Quando il silenzio della notte si fa completo (e ho guardato da ogni parte e teso ancora l’udito fino allo spasimo in modo da percepire ogni residua sonorità proveniente da mio fratello) mi alzo cautamente dal letto e mi avvio verso lo scrittoio con l’intenzione precisa di annotare ciò che mi è accaduto durante il giorno. Apro i cassetti, ne tolgo risme di fogli che comincio a scorrere attentamente, e mi metto a scrivere: aggiungo riflessioni e dettagli, cancello, riscrivo, suddivido le carte con cura e le riordino in gruppi distinti, che annodo poi con elastici di colori diversi.
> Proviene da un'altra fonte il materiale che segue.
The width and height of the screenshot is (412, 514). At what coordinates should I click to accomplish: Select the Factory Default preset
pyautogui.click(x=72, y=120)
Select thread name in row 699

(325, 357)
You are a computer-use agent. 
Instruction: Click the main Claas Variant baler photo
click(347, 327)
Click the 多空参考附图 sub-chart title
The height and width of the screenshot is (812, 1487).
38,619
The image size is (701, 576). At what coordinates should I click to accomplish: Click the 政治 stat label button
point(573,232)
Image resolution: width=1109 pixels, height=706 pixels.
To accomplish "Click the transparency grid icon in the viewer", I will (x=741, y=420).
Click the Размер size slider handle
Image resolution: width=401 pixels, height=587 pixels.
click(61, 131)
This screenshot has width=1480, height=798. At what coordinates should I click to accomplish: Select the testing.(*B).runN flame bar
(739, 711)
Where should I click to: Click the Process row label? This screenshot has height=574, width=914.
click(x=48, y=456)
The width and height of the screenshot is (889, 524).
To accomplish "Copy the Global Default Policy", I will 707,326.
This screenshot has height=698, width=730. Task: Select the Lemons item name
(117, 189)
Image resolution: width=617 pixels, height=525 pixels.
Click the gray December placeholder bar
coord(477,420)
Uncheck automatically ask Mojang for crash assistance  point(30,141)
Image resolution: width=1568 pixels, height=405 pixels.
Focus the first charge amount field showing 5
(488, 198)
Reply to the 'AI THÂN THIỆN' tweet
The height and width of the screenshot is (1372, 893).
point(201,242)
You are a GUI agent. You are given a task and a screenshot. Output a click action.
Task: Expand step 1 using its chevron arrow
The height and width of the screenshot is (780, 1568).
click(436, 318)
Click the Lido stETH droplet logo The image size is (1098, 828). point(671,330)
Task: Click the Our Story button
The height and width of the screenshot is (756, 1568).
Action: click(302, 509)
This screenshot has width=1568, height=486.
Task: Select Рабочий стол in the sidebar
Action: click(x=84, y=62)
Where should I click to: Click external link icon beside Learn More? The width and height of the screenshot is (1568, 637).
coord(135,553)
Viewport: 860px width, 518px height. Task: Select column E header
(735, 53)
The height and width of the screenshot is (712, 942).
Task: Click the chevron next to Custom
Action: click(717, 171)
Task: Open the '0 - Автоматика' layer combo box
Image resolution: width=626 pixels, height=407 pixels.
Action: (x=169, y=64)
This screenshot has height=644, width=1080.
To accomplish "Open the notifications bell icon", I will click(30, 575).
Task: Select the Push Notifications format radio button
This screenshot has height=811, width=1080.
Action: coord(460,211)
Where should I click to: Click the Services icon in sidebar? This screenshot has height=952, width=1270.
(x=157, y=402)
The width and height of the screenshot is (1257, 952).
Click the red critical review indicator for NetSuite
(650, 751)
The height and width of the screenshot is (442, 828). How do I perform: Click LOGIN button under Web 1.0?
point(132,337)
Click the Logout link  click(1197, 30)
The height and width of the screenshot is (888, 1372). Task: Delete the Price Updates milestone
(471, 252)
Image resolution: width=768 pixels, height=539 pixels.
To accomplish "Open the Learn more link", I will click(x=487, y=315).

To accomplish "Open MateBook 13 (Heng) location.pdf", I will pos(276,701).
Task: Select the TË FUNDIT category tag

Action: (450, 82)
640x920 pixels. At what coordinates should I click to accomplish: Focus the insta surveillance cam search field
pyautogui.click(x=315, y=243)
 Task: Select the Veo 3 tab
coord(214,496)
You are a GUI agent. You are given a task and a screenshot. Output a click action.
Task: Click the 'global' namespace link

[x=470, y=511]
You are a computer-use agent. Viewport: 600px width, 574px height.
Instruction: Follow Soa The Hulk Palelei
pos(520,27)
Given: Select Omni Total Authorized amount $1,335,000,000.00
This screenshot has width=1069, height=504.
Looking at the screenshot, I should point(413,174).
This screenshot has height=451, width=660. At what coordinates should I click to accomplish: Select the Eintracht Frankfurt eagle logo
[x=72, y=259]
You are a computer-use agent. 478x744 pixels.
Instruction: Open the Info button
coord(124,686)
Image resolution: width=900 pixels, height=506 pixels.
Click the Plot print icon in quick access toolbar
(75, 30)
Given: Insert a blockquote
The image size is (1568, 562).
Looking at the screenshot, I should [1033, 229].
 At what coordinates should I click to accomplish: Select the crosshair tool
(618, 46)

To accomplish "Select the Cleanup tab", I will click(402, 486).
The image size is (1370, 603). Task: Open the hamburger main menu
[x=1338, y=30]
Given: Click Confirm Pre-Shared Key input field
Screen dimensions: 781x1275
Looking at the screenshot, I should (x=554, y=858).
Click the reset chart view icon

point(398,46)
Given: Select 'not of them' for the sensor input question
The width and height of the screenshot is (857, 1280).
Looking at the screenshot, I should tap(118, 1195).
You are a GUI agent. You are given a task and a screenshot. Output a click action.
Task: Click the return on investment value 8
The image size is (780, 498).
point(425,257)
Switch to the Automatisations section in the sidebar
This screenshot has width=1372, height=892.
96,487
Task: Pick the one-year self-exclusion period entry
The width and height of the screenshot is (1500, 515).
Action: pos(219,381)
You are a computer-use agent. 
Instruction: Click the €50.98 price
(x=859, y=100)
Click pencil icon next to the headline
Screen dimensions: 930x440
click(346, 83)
C’è, nel mio sguardo, una grande concentrazione, e credo, anche, una specie di sottile rivalsa […]. Nella situazione in cui mi trovo, non conosco mezzo più idoneo a farmi prender le distanze dagli avvenimenti che incalzano, dalla persona e dagli oggetti che mi circondano, e perciò a consentirmi di misurarli e di contemplarli da fuori (pp. 119-120).

La scrittura è per lui l’unico spazio di libertà rimasto:

Non so immaginare territorio più mio, zona di cui vantare con più diritto il possesso esclusivo, spazio nel quale entrare e uscire più facil-mente all’insaputa di mio fratello. […] mi organizzo nell’ombra il mio piccolo recinto di annotazioni e commenti, su cui confido, di volta in volta, che nessun vortice o moto esterno potrà interferire (p. 120).

6 Ibid., p. 164.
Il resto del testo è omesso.